A number of industry and trade bodies have expressed concerns against certain provisions of the Competition (Amendment) Bill, 2022 which is pending examination and report before the Parliamentary Standing Committee on Finance.
They have, among other things, demanded withdrawal of a provision on compulsory pre-deposit of penalty for effecting an appeal before NCLAT, describing the 25 per cent level as “confiscatory” in nature.
The representatives of industry associations also deposed in-person before the parliamentary panel in the first week of November whereafter the panel decided to call MCA and CCI officials to seek clarity on the issues red -flagged by the stakeholders. The panel scheduled its last sitting on November 29 when evidence of officials of MCA was recorded.
Compulsory Pre-Deposit of Penalty
The Bill makes a substantial change to the existing Competition Act by providing that no appeal shall be entertained by the National Company Law Appellate Tribunal (NCLAT) against the order of CCI unless the appellant has deposited twenty-five per cent of that amount.
The industry has raised concern on the proposal by pointing out that the first appeal is a statutory right and such a rigorous stipulation of pre-deposit chips away at the right of the parties’ filing appeal.
Considering that penalties by CCI are huge, twenty-five per cent pre-deposit is “confiscatory” in nature.The industry bodies have urged the panel to delete the provision and to continue the existing scheme whereby Appellate Tribunal has the discretion to stipulate or not to stipulate any sum as a pre-condition for admission of appeals.
Presently, NCLAT requires pre-deposit of ten percent of the penalty amount at the admission stage and in some cases even this is not insisted upon considering the financial health of the parties.
Settlement – Admission of Guilt?
The industry representatives have also highlighted ambiguity in the law on the aspects of admission of guilt as a necessary condition for filing settlement and commitment applications. The Bill for the first time in the Indian competition regime introduces settlement and commitment mechanism by enabling parties to offer commitments or otherwise settle the matter by making applications to CCI. However, the Bill is ambiguous as to whether admission of guilt is a condition precedent for making such applications. Industry has highlighted this aspect as any insistence by CCI on admission of guilt may expose the entities to compensation claims which may be filed by the aggrieved parties. This may not encourage the parties to make such applications and the whole proposal will become non-starter.

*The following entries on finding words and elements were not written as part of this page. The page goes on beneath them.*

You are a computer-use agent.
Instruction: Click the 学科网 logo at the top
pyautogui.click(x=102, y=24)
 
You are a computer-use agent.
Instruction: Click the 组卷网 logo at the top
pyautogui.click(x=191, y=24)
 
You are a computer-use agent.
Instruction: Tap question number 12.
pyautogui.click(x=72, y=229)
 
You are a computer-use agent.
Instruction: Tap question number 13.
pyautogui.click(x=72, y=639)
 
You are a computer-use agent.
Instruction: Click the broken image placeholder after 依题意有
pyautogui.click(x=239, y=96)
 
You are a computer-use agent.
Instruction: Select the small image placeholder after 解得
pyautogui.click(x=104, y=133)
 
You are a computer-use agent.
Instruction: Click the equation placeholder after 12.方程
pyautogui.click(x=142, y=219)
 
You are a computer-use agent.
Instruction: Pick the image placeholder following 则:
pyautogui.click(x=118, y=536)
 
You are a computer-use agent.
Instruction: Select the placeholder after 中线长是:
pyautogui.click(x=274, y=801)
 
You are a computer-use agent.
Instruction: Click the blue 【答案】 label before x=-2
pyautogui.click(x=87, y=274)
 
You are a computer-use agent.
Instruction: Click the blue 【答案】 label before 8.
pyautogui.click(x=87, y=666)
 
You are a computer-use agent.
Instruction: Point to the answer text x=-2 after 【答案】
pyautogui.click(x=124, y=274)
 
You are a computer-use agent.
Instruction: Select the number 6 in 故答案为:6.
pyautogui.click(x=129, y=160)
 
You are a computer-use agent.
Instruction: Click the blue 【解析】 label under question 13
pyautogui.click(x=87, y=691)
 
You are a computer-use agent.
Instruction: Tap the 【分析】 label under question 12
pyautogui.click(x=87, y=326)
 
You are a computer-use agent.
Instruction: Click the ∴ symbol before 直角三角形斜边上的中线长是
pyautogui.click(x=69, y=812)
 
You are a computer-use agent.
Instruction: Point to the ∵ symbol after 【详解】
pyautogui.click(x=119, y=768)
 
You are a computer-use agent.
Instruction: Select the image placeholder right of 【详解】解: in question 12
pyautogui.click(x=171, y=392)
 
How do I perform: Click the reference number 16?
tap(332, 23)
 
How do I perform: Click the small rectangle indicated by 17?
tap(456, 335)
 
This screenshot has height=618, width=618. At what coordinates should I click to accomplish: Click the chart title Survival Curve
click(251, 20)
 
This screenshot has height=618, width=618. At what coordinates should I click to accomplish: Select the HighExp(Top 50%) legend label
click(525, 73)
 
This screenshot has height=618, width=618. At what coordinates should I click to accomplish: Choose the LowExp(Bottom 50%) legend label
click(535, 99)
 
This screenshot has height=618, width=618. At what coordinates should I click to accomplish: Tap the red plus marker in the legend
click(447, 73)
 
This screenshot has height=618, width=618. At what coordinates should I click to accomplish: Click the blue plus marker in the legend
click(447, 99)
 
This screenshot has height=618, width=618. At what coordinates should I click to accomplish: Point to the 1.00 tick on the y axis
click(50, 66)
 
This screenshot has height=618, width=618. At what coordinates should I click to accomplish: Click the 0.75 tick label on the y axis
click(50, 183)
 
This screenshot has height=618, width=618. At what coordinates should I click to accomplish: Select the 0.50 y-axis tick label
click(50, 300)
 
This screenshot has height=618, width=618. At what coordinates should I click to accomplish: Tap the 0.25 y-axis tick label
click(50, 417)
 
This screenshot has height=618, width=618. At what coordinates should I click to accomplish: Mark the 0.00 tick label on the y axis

Deal Value Threshold too vague
The Bill proposes for introduction of deal value threshold of ₹2000 crore as an additional criterion for notifying Mergers and Acquisitions (M&As) to CCI for approval, provided that the enterprise which is a party to the transaction has such substantial business operations in India.
Presently, jurisdiction of the CCI is limited to M&A transactions that meet the asset/turnover threshold specified in the law. Thus, a regulatory gap was observed in the regime which necessitated introduction of an additional notification criteria such as deal value to capture killer acquisitions in new age markets which do not meet the traditional thresholds of assets and turnover.
The industry has pointed out that the Bill does not provide any guidance as to the meaning of “significant business operations in India” and also does not clarify as to whether this applies to the acquirer or the target. In the absence of clarity on these aspects, companies run the risk of being liable for gun jumping by CCI (i.e. for not notifying M&As transactions to CCI) as it has been completely left for the subjective satisfaction of CCI as to what constitutes significant business operations.
The final report is likely to be submitted by the Standing Committee to the Parliament before 7 December. The Bill is expected to be taken up for consideration and passage in the upcoming winter session of Parliament, which is commencing on December 7.